United States Court of Appeals, Tenth Circuit
Oct 12, 1964
336 F.2d 425 (10th Cir. 1964)


In Carroll, the court recognized that kinship between a creditor and president of a debtor corporation did not compel a finding of the existence of a reasonable cause to believe debtor was insolvent.

Summary of this case from Prisbrey v. Noble


No. 7457.

August 21, 1964. Rehearing Denied October 12, 1964.

Robert L. Cox, Oklahoma City, Okla. (James R. Eagleton, Oklahoma City, Okla., with him on the brief), for appellant.

John H. Cantrell, Oklahoma City, Okla. (James A. DeBois, St. Louis, Mo., and Quinlan, Allen Batchelor, Oklahoma City, Okla., of counsel, with him on the brief), for appellee.

Before PHILLIPS and SETH, Circuit Judges, and ARRAJ, District Judge.

The Holliman Drilling Company, a Delaware Corporation, filed a voluntary bankruptcy petition in the United States District Court for the Western District of Oklahoma on December 27, 1962. It was duly adjudicated bankrupt, and V.H. Carroll, appellant, was appointed trustee.

On January 29, 1963, the trustee filed a petition with the Court claiming three oil and gas leases known as the Reeves lease, the Pybas lease (both located in Texas) and the Morgan lease (located in Oklahoma) as assets of the bankrupt estate. In the petition, the trustee acknowledged that Lorena Morris Holliman, appellee herein, claimed interests in the leases, but denied the validity of her claim. Accordingly, he prayed for an order of sale of the three leases free and clear of any liens, encumbrances or claims. On January 30, 1963, he amended his petition to allege that if the interests claimed by Mrs. Holliman were valid, they should be set aside as voidable preferences under Section 60 of the Bankruptcy Act. An Order to Show Cause, and an Amendment thereto, duly issued, and an evidentiary hearing was held at which the following facts were adduced.

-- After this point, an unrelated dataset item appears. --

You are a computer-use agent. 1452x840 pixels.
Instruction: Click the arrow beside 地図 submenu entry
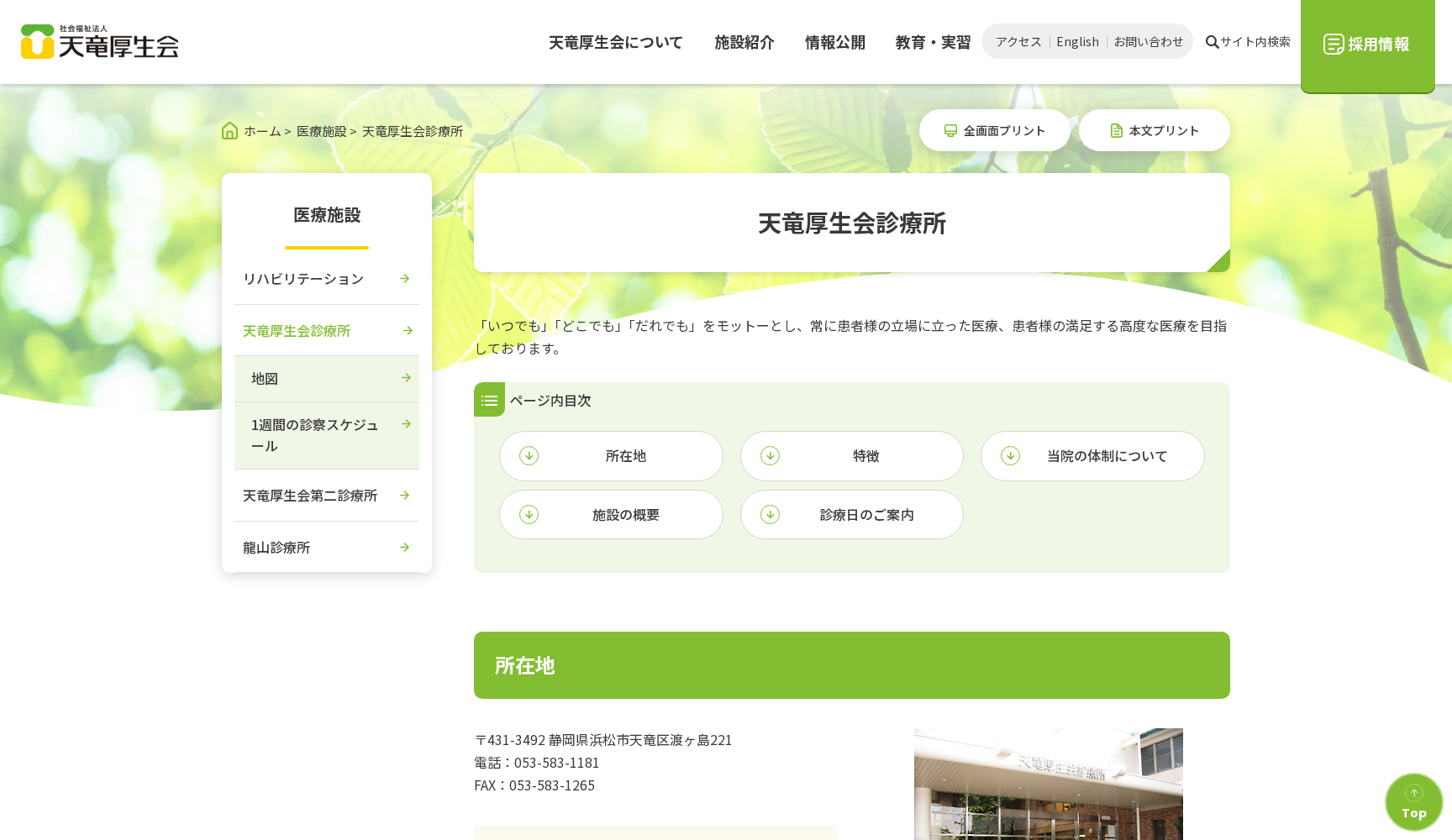407,378
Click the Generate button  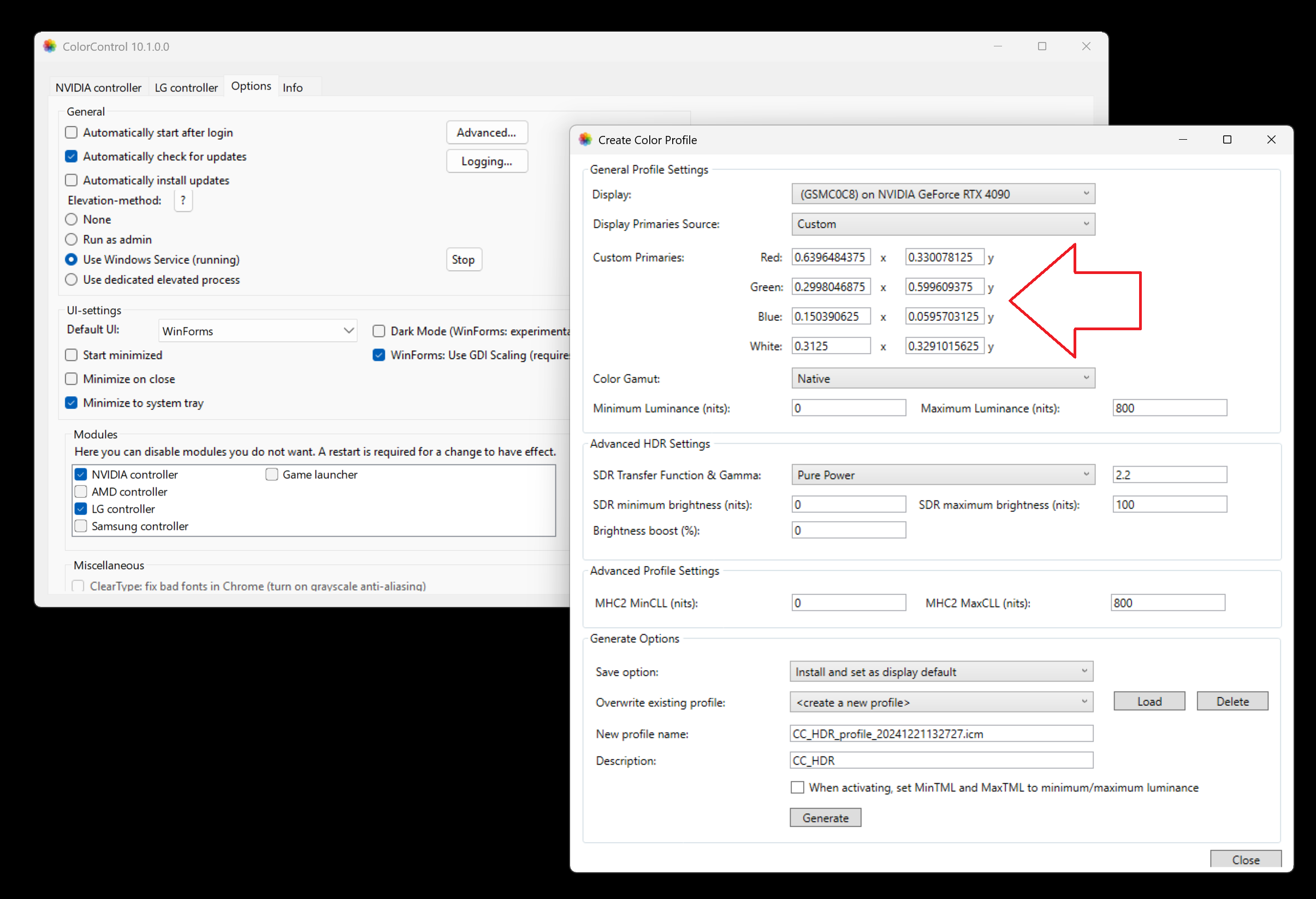point(825,818)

Mrs. Holliman is the wife of C.I. Holliman, president of the bankrupt company. On October 8, 1957, she loaned $70,000.00, which was indisputably her sole and separate property, to the Company. In return, she received a promissory note from the Company dated October 8, 1957, payable on demand and due October 8, 1958, with six percent interest payable monthly. The Company also assigned the three leases as security for the loan. On the same day, the parties entered into a letter agreement which expressly provided that the assignments were made "as additional security" for the note, that Mrs. Holliman would hold the assignments in escrow, and that they would not be recorded unless payment on the note was defaulted.

On the due date of the note, the Company issued a renewal note to Mrs. Holliman. It, like the original, was payable on demand, due one year later (October 8, 1959), with six percent interest monthly. The original note was marked "renewed" and returned to the Company.

During the Company's 1959-1960 fiscal year, $30,000.00 was paid on the principal of the renewal note. No principal was paid either prior or subsequent to that time. Interest on the note was paid through December 8, 1962.

Mrs. Holliman retained the assignments in her personal safety deposit box, to which she alone had access, from the time of assignment until recording in December, 1962. Oil runs from the three leases were at all times paid to the Company, not to Mrs. Holliman.

Financial statements of the Company prepared by a firm of certified public accountants at the close of each fiscal year showed deficits for each year ranging from $113,931.36 (as of May 31, 1957, which was not a complete fiscal year) to $507,562.00 (as of May 31, 1962). None of the statements showed a profit. Mr. Holliman, however testified without contradiction that the financial statements were based on the book value of equipment, which was lower than market value, and that, in his opinion, the Company was solvent on October 8, 1957. The statements for fiscal years ending May 31, 1958 through May 31, 1962, showed the indebtedness due Mrs. Holliman as a corporate liability secured by "certain producing oil and gas properties." These statements were furnished creditors of the Company if requested, although Mr. Holliman conceded that if the Company's creditors had realized that the three leases had been assigned they probably would not have extended further credit.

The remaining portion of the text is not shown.